Root Canal Treatments

Endodontics is the branch of dentistry most commonly known as Root Canal Treatment.

What is Root Canal Treatment?

Root canal treatment is a technique which involves treatment to the inside of a tooth. It is a time consuming and technique-sensitive procedure that can save a tooth which may otherwise need to be extracted.

Why is Root canal treatment needed?

Every healthy tooth contains within it a living tissue called the pulp (often known as ‘the nerve’). This tissue occupies narrow spaces inside the tooth called canals. The pulp can be damaged by a number of factors, the main ones being decay and trauma (e.g. a blow to the tooth or cumulative forces from biting). When the pulp is damaged it becomes inflamed and an infection can occur. Because there is inflammation in a confined space, the pressure increases and there can often be pain associated with the tooth. If there is infection of the pulp, it can pass out of the root canal at the end of the tooth, or even to the surface of the mouth or skin to give rise to a swelling or gum boil.

What does the treatment involve?

The aim of the treatment is to clean the inside of the tooth, removing any infected, inflamed or dead tissue. The tooth will be anaesthetised before treatment with a local anaesthetic and isolated with the aid of a thin rubber sheet to keep the tooth free of bacteria from the saliva. The canal or canals inside the tooth are then disinfected and carefully shaped before filling and sealing the cleaned spaces, thus preventing re-infection. Small X-rays are taken during the treatment to enable the procedure to be carried out correctly. A temporary filling is usually placed after each visit. Some treatments can be carried out in a single visit but often two visits are necessary, or occasionally more in unusual cases.

What about re-treatments?

Unfortunately not all roots canal treatments are successful.
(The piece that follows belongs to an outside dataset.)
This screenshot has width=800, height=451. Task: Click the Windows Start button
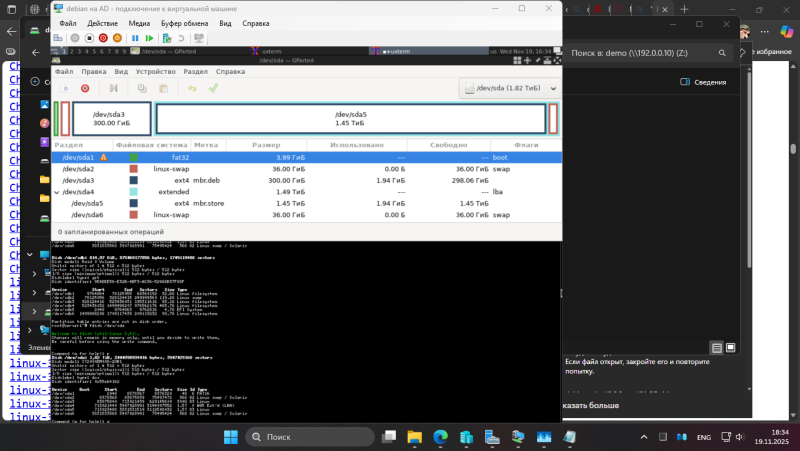[229, 436]
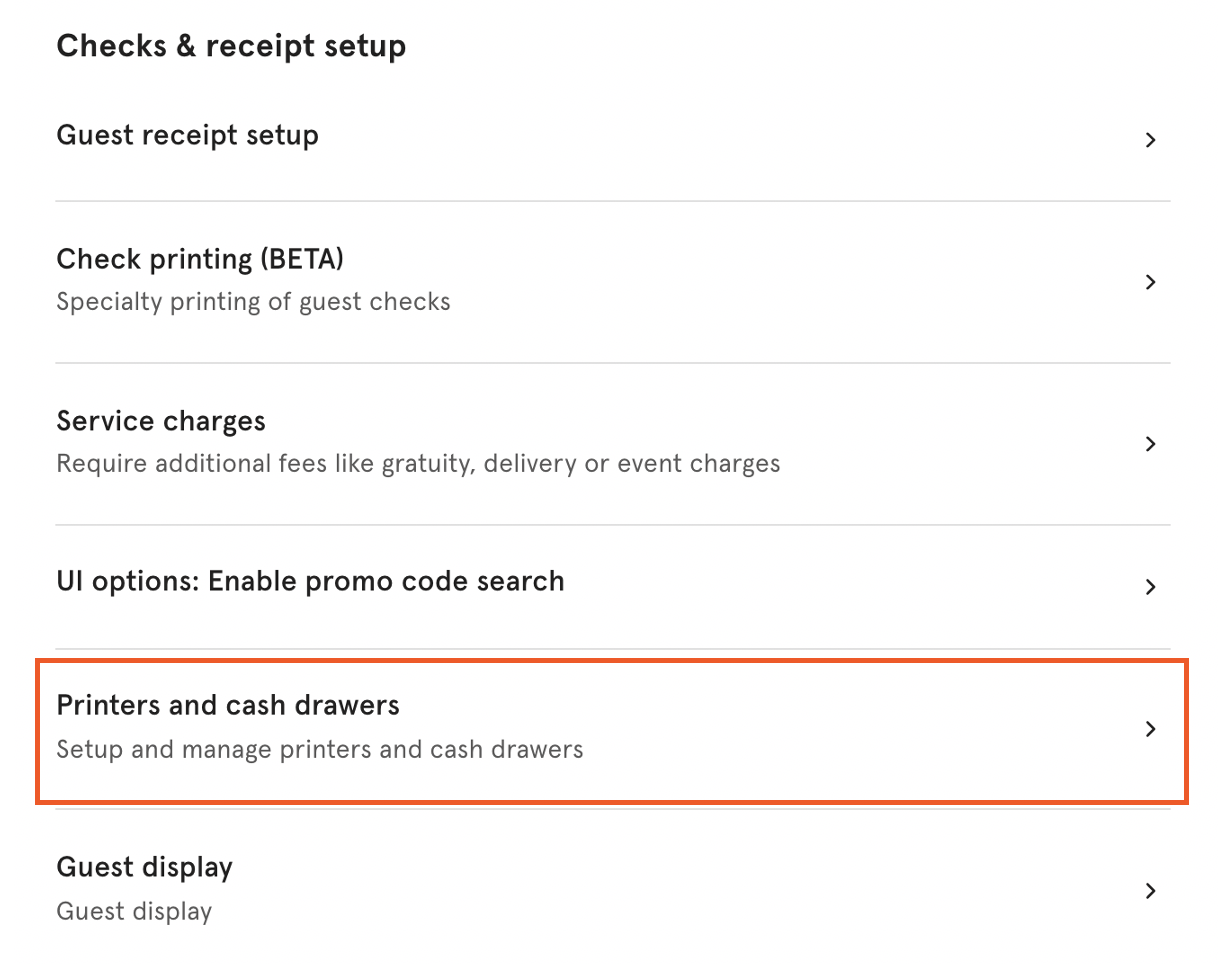Select the Service charges description text
Screen dimensions: 1218x964
[417, 462]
If a tooth that has had previous treatment, often many years before, gives problems again, then one option to try to save the tooth is to re-do the root canal treatment. As the problem usually stems from re-infection inside the tooth, re-treatment involves removing the old root canal filling and disinfecting and then re-filling the canals.
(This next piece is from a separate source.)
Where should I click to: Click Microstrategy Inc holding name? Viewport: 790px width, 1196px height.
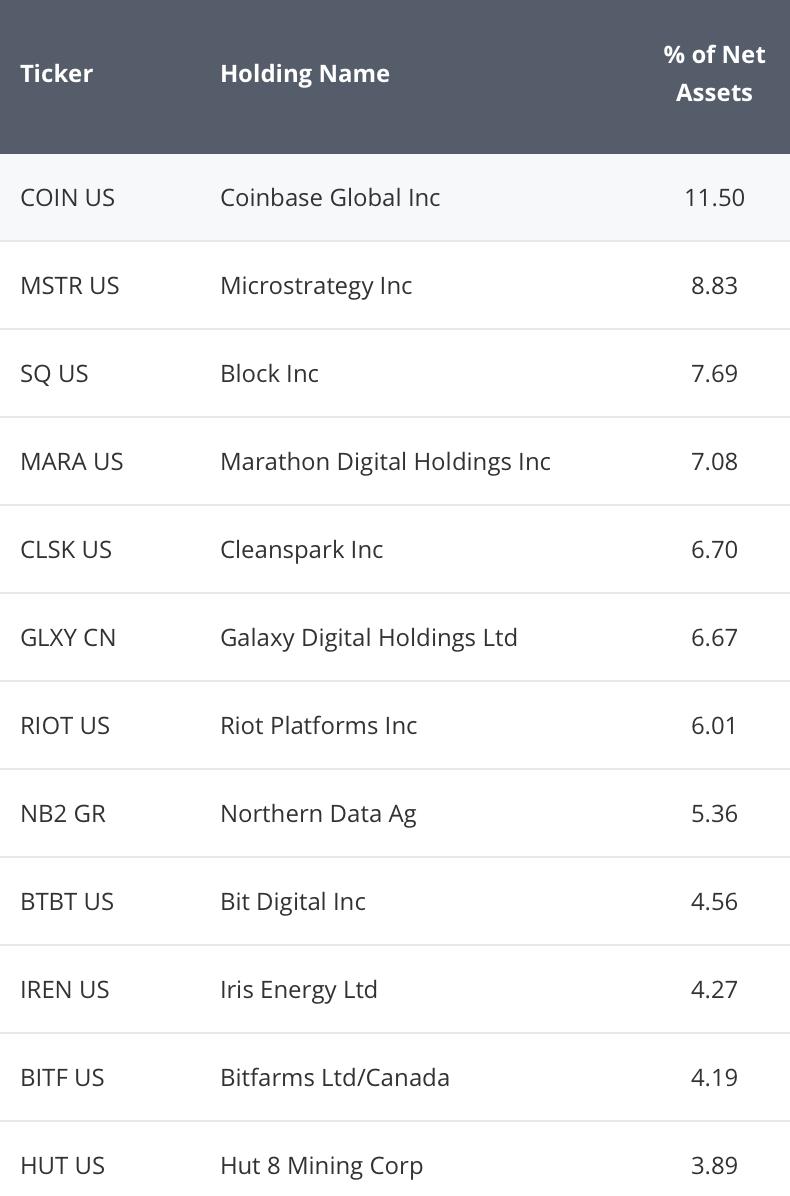(x=316, y=285)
What happens after the treatment is finished?

Often there will be mild discomfort after each treatment session and appropriate painkillers will be recommended. After root canal treatment is complete the tooth will need a permanent filling to seal the top of the tooth. A crown (‘cap’) may be recommended to protect the tooth from future breakage, especially if the tooth already had a large filling before treatment.

How successful are root canal treatments?

When carried out thoroughly and carefully, root canal treatments for certain types of teeth can be expected to give long-term success in 90% or more of cases. For other types of teeth, for example where infection has been established over a long period, success rates are lower as the infection can be more difficult to remove. It should be possible to give an estimate of the likely prognosis of treatment after looking at the tooth in the mouth and at an X-ray of the tooth.